But we are not so easily led, Mr. Saxon; we, Irishmen, are not quite disposed to give up our favorite plant at your bidding. In time of famine, the Irish might have attempted to satisfy hunger with trefoil, as well as they did two years ago, when such a thing as sea-weed was eaten,- for hunger will break through a stone wall. But do not the Welsh put leeks into their bonnets on St. David's day, and now and then they may eat their leek, as Shakespeare has it, as a relish either for an affront or for other sort of food; and small blame to an Irishman, if, when he feels that queer sensation called hunger, he chews a plant of clover! I, for one, when going into good company, would rather have my breath redolent of the honeysuckle plant, than spiced with the haut gout of garlic!
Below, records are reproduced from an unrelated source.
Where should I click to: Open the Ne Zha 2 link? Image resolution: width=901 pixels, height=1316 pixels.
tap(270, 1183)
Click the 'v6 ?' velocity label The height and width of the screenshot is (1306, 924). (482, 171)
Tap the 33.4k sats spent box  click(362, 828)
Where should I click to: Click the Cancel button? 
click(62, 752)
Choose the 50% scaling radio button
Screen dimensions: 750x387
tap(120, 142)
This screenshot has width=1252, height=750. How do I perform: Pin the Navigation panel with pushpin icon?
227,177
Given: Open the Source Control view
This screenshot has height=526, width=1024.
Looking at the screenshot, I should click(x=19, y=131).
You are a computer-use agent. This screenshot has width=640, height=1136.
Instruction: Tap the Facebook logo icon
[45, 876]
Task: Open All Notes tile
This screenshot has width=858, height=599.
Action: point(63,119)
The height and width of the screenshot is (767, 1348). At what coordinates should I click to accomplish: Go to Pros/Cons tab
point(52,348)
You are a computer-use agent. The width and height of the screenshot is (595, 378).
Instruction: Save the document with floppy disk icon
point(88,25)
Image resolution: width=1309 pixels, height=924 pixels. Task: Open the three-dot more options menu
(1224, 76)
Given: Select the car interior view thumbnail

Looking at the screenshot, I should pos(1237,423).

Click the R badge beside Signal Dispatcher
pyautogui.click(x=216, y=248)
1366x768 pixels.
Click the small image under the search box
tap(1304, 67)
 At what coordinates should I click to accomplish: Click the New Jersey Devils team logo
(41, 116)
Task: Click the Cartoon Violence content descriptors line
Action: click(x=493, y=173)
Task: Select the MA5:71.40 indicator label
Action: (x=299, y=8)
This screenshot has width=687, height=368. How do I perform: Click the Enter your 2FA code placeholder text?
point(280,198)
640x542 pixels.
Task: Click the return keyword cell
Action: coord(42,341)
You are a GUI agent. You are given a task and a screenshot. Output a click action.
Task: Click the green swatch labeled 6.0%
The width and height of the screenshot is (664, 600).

Yet no Welshman would like to live upon leeks, no more than a poor Irishman would upon grass or trefoil; for there is, doubtless, as little nourishment for man in the one as the other. But to do Mr. Bicheno justice, he has another argument in favour of the wood sorrell being the favourite plant of our country, which is far more to an Irishman's mind. He says that wood-sorrell, when steeped in punch, makes a better substitute for lemon than trefoil. This has something very specious in it.

If any thing would do, this would. But let the Saxon do his best. Even on his own ground-even in London-he would find it very hard to convince our countrymen, settled in St. Gile's, that the oxalis acetosella, the sour, puny, crabbed wood-sorrell, is the proper emblem for Ireland. No; "the Shamrock-the green Shamrock," for me!
But what will I say about the Harp, the gnarled Oak, the regal Crown, the weapons of war, and of chase, that are strewed around? If any of your readers want to see a perfect specimen of an Irish harp, let them go to Trinity College Museum, and they will see there the genuine harp of Brian Boro, monarch of Ireland, who used to solace his proud and lofty spirit with this identical instrument, before he fell in his country's cause at the battle of Clontarf. To be sure it is not such a finished article as Mr. Egan of Dawson-street can supply, at the very goodly sum of a hundred and fifty guineas, and whose pedals are as complicated as the levers and articulations of the human foot. The old Irish harp was intended more for the poet than the musician, and was used as a subordinate accompaniment to the recitative of the minstrel; and who, on looking at the harp of Brian Boro, rude though it he, would not kindle into a rapture of enthusiasm, at the thought of that valiant minstrel king,- and feel his spirit swelling within him, as the words rise to his recollection-

" His father's sword he hath girded on,
" And his wild harp slung behind him!"

Yes! though the harp be hung on Tara's walls, though it he as mute as if the soul of music had fled, there was a time when the bard made its wild notes ring to his Tyrtean strains, and roused the warrior to the strife, or awakened within him the softer emotions of love and pity!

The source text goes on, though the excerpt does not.